Public union issues. William F. Shughart of the Independent Institute writing in the Milwaukee Journal Sentinel: “Public employee wages and benefits are typically not the result of simple collective bargaining. They are the result of the public employee unions’ political and lobbying activities — which, in many states, are financed with union dues employees are forced to pay as a condition of employment. … Thus, the unions use their power and purse to elect politicians willing to grant them more power – and use that power to extract financial concessions from the same politicians. It’s been an ongoing vicious cycle in some states for many years, with the ultimate bill-payer — the taxpayer — the odd man out.” The author notes that we don’t have the choice but to consume and pay for public services provided by public employee unions. For private sector companies and their unions, consumers have choice, which is a regulating factor.

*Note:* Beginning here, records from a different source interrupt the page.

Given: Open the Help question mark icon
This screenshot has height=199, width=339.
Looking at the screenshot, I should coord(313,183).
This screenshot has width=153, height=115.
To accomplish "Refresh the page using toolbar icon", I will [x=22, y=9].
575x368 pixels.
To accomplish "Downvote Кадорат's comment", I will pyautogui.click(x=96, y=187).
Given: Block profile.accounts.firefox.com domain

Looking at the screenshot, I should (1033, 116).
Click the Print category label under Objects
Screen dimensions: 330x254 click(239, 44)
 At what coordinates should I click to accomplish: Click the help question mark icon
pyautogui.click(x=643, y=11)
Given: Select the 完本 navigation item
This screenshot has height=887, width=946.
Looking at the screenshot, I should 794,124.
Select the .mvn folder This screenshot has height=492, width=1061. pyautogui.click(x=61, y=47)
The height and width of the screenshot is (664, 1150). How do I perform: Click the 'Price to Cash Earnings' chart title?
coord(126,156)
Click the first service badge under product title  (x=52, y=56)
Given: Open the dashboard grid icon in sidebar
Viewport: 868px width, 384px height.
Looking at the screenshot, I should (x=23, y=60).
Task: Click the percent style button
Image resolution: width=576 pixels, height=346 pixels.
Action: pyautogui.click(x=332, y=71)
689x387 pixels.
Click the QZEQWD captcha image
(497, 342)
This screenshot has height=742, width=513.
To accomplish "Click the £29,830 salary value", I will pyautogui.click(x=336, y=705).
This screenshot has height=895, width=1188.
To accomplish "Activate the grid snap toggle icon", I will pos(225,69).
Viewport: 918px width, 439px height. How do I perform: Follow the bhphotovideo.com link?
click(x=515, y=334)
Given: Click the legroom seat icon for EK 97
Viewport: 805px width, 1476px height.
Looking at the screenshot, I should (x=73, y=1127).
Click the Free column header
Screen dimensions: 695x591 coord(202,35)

The naysayers’ plan. Murray N. Rothbard in defense of the naysayers who are criticized because they have no plan, except for relying on the ingenuity of free people trading freely in markets. From For a New Liberty: The Libertarian Manifesto: The libertarian who wants to replace government by private enterprises in the above areas is thus treated in the same way as he would be if the government had, for various reasons, been supplying shoes as a tax-financed monopoly from time immemorial. If the government and only the government had had a monopoly of the shoe manufacturing and retailing business, how would most of the public treat the libertarian who now came along to advocate that the government get out of the shoe business and throw it open to private enterprise? He would undoubtedly be treated as follows: people would cry, “How could you? You are opposed to the public, and to poor people, wearing shoes! And who would supply shoes to the public if the government got out of the business? Tell us that! Be constructive! It’s easy to be negative and smart-alecky about government; but tell us who would supply shoes? Which people? How many shoe stores would be available in each city and town? How would the shoe firms be capitalized? How many brands would there be? What material would they use? What lasts? What would be the pricing arrangements for shoes? Wouldn’t regulation of the shoe industry be needed to see to it that the product is sound? And who would supply the poor with shoes? Suppose a poor person didn’t have the money to buy a pair?” These questions, ridiculous as they seem to be and are with regard to the shoe business, are just as absurd when applied to the libertarian who advocates a free market in fire, police, postal service, or any other government operation. The point is that the advocate of a free market in anything cannot provide a “constructive” blueprint of such a market in advance. The essence and the glory of the free market is that individual firms and businesses, competing on the market, provide an ever-changing orchestration of efficient and progressive goods and services: continually improving products and markets, advancing technology, cutting costs, and meeting changing consumer demands as swiftly and as efficiently as possible.”